孟子 / 離婁章句上
孟子謂樂正子曰、子之從於子敖來、徒餔啜也。我不意、子學古之道、而以餔啜也。
新字:孟子謂楽正子曰、子之従於子敖来、徒餔啜也。我不意、子學古之道、而以餔啜也。
書き下し
孟子、樂正子に謂いて曰く、「子之の子敖に從いて來たるは、徒に餔啜するなり。我意わざりき、子、古の道を學びて、而も以て餔啜せんとは。」
現代語訳
孟子は弟子の樂正子に言った。 「お前が子敖に従ってやって来たのは、ただ飲食のためか。私は思ってもいなかった、お前が古の聖人の道を学びながら、それを活かしもしないで、飲食の為だけに行動するとは。」
解説
学びや知識は、実生活で活かしてこそ意味があります。
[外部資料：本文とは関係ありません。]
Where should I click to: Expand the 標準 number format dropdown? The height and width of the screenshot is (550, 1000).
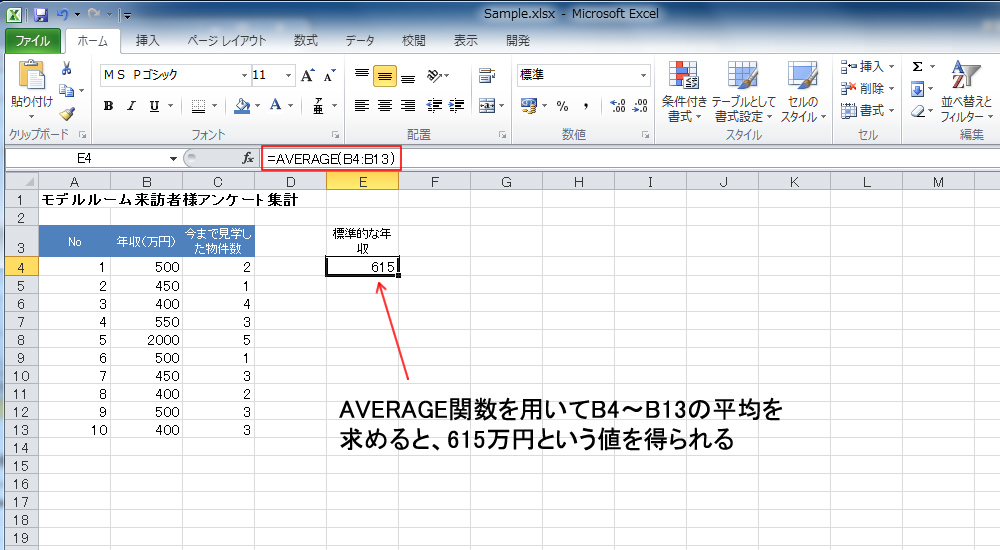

立派な理論や道徳を学んでいても、日々の行動が目先の利益や欲望に振り回されていては、せっかくの学びが台無しになってしまいます。現代の仕事や生活においても、得た知識やスキルを自分の信念に基づいた価値ある行動に変えることが求められます。周囲に流されず、自分の学んだ正しい道を日常生活の中で実践していく姿勢が大切です。